| EXERCISE DESCRIPTION |
Before you write out the listing, remove the pictures; everything else stays exactly as it is.

| RECORDS SUPPLIED |
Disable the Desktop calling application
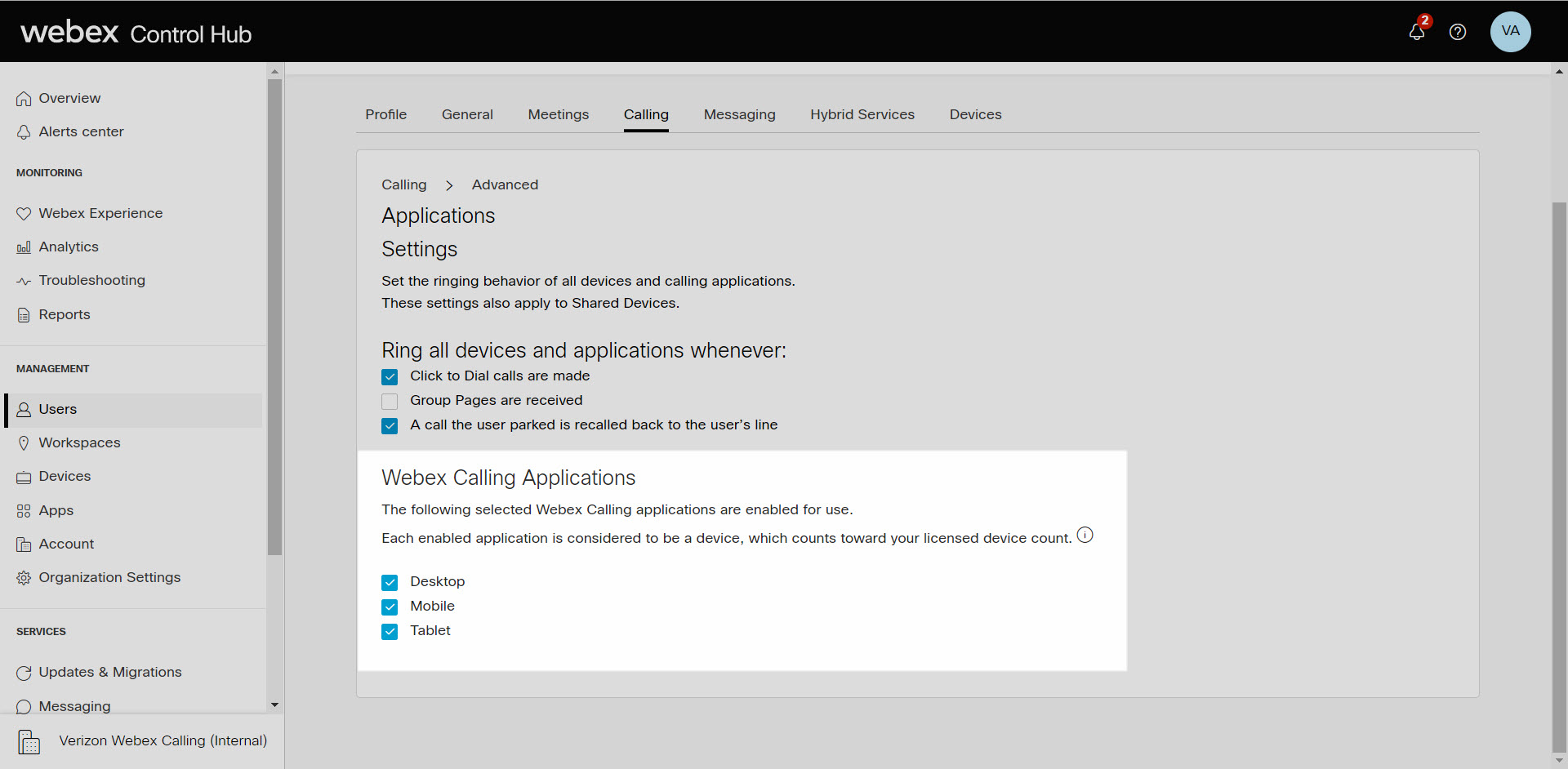This screenshot has width=1568, height=769. [x=390, y=582]
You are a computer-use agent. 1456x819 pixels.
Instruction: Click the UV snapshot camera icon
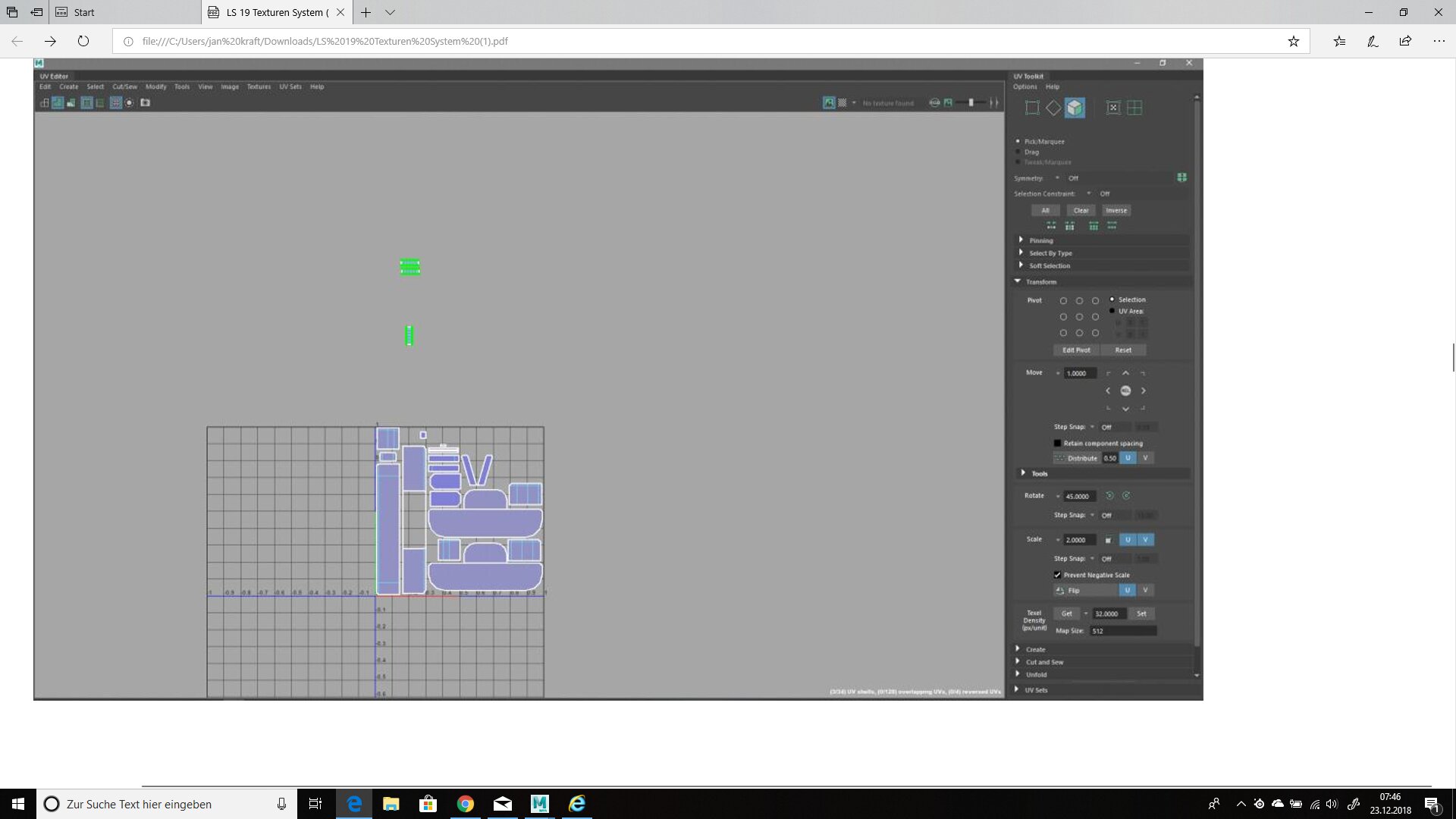pos(145,103)
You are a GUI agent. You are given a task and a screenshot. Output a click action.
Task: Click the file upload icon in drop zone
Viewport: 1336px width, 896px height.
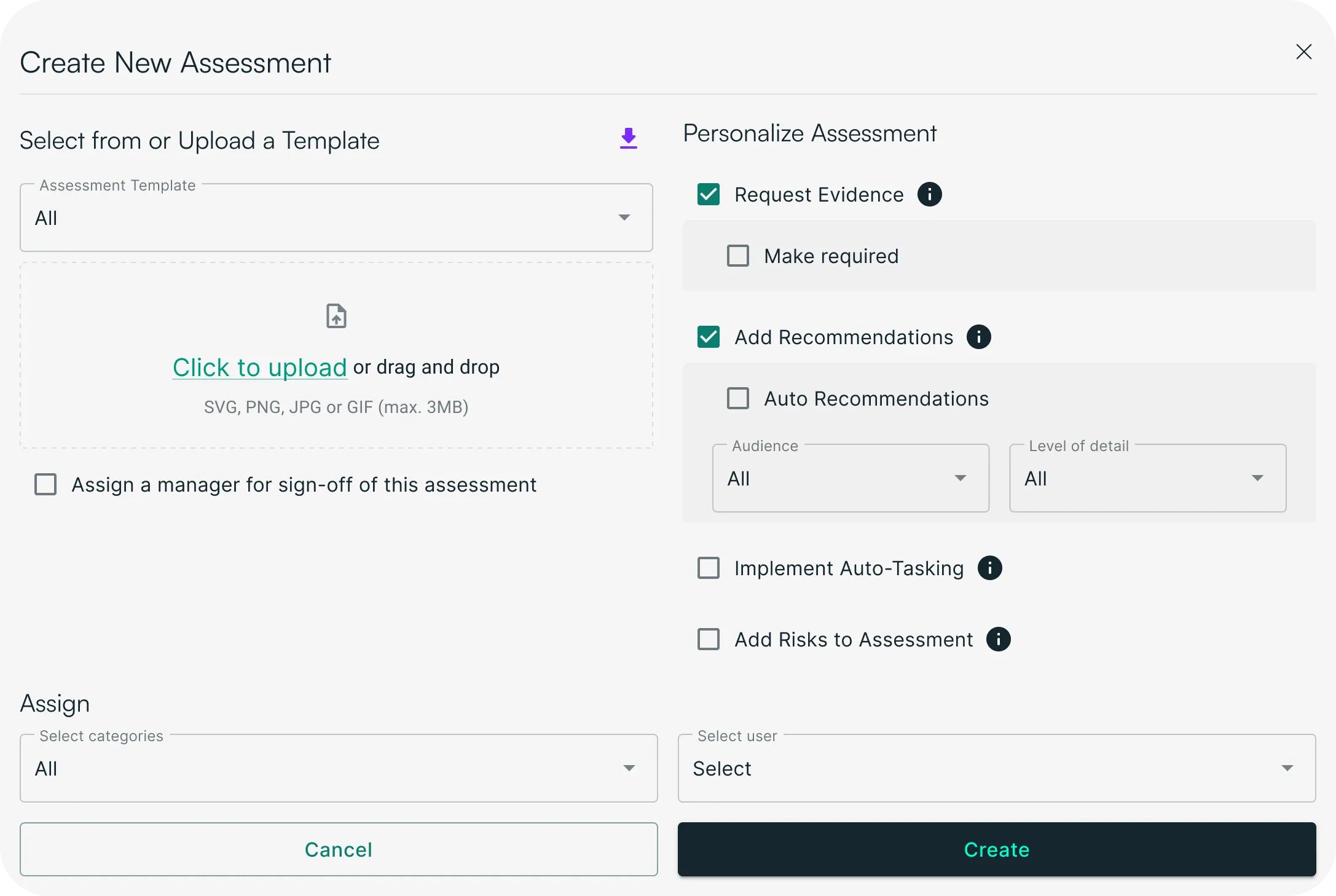click(x=336, y=316)
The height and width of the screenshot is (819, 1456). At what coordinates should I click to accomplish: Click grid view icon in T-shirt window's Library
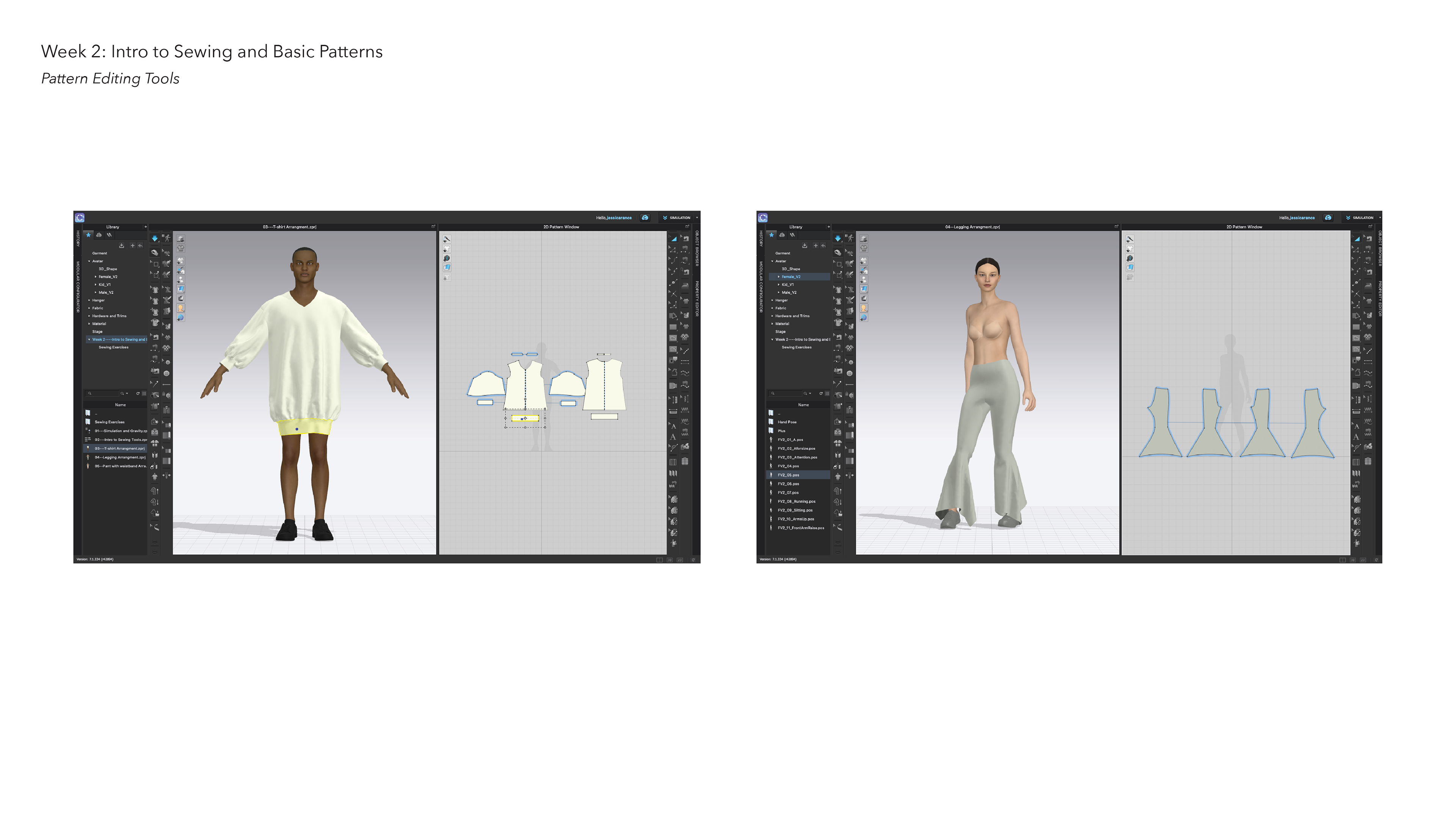click(x=144, y=394)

| THE COMPLETED TASK |
Disable the Desktop calling application
This screenshot has width=1568, height=769. [x=390, y=582]
You are a computer-use agent. 1456x819 pixels.
Instruction: Click the UV snapshot camera icon
pos(145,103)
You are a GUI agent. You are given a task and a screenshot. Output a click action.
Task: Click the file upload icon in drop zone
Viewport: 1336px width, 896px height.
click(x=336, y=316)
The height and width of the screenshot is (819, 1456). At what coordinates should I click to accomplish: Click grid view icon in T-shirt window's Library
click(x=144, y=394)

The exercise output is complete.